Stored items:
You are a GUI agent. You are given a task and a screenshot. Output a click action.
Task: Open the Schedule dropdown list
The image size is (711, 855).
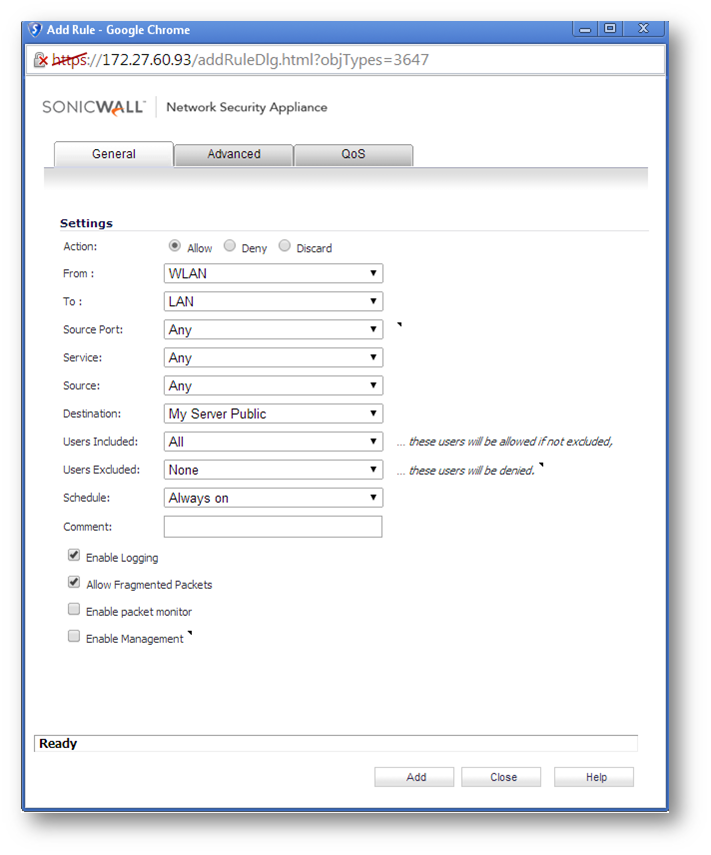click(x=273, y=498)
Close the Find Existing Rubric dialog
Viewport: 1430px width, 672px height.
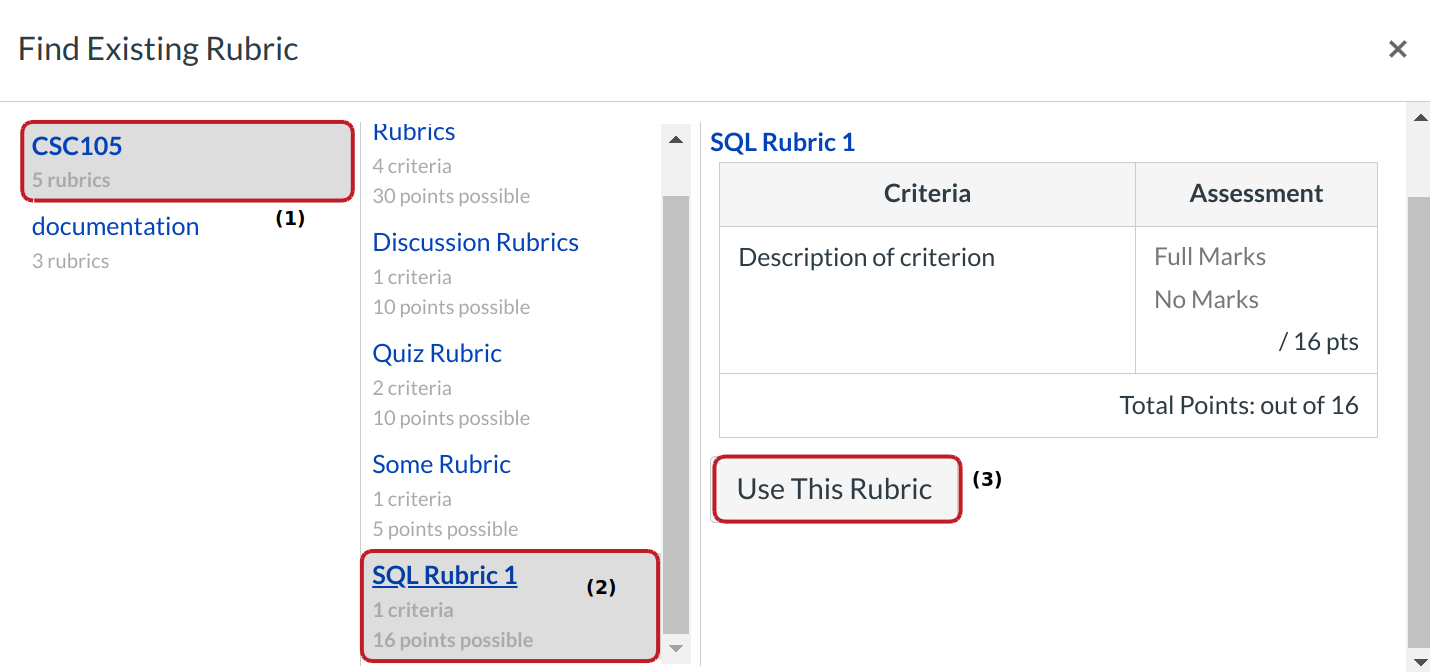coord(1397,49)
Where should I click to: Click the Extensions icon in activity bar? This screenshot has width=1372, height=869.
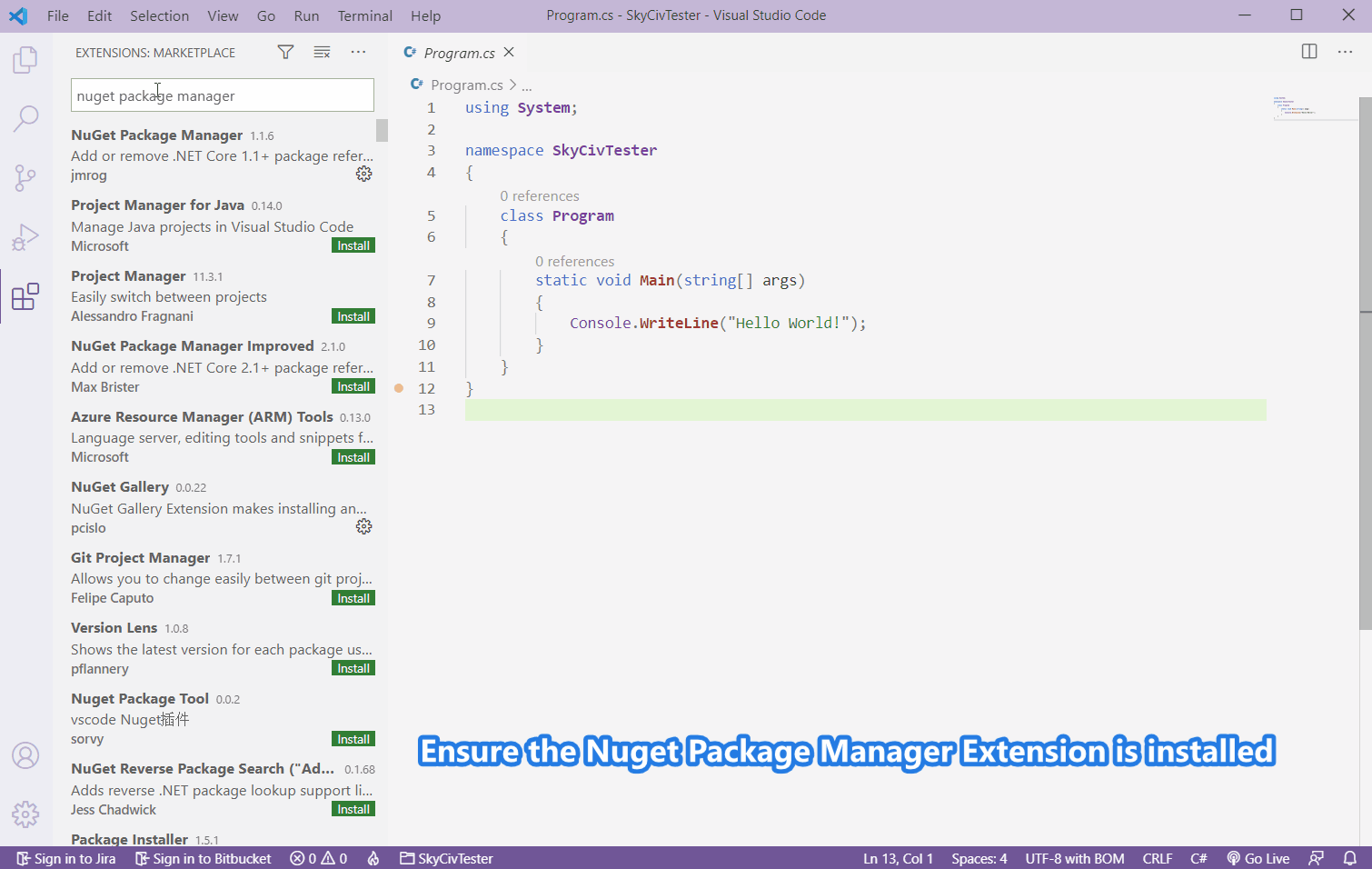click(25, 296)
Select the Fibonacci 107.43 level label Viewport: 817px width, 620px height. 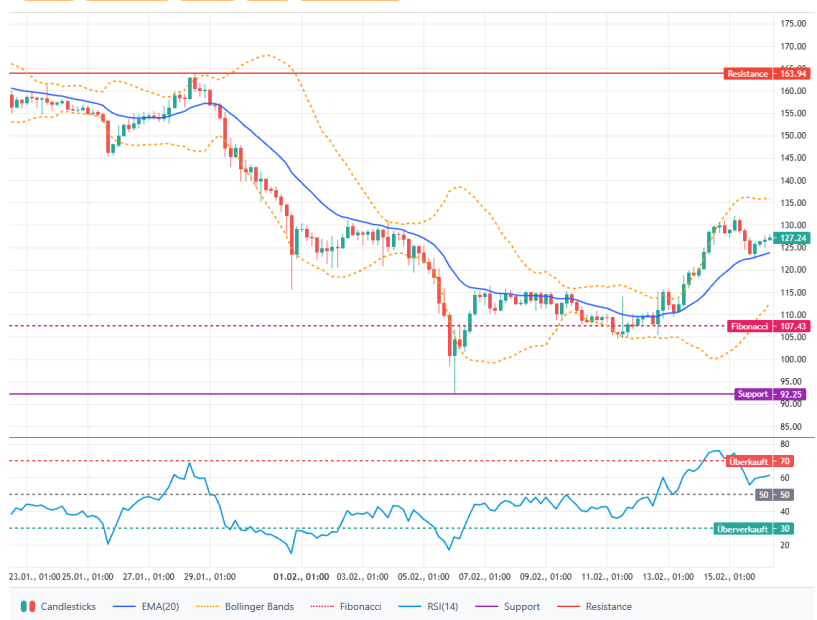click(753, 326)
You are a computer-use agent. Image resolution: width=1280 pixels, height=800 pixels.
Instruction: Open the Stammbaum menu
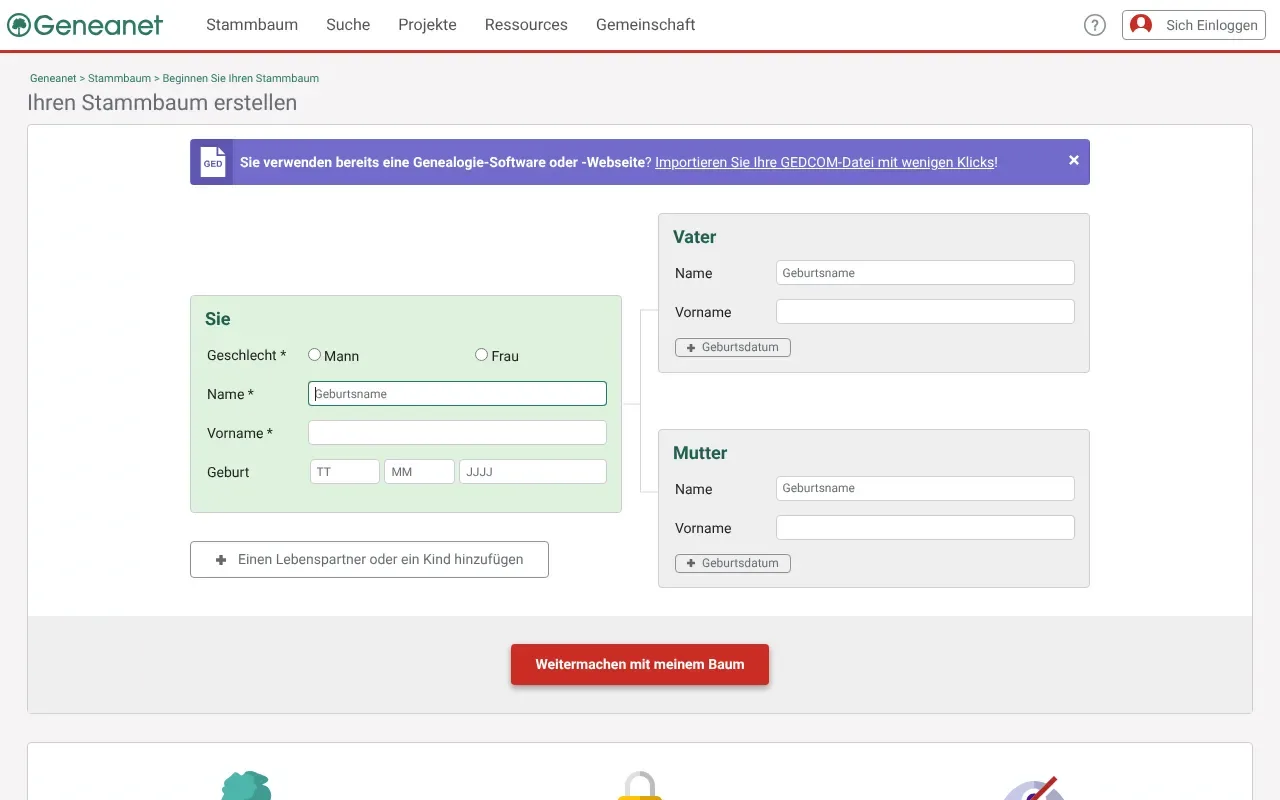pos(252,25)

• [WORK INSTRUCTION] Which lines above include "agent"? Show each of them by copying it.

• [SOLUTION BELOW]
You are a GUI agent. You are given a task and a screenshot. Output a click action.
You are a computer-use agent. Image resolution: width=1280 pixels, height=800 pixels.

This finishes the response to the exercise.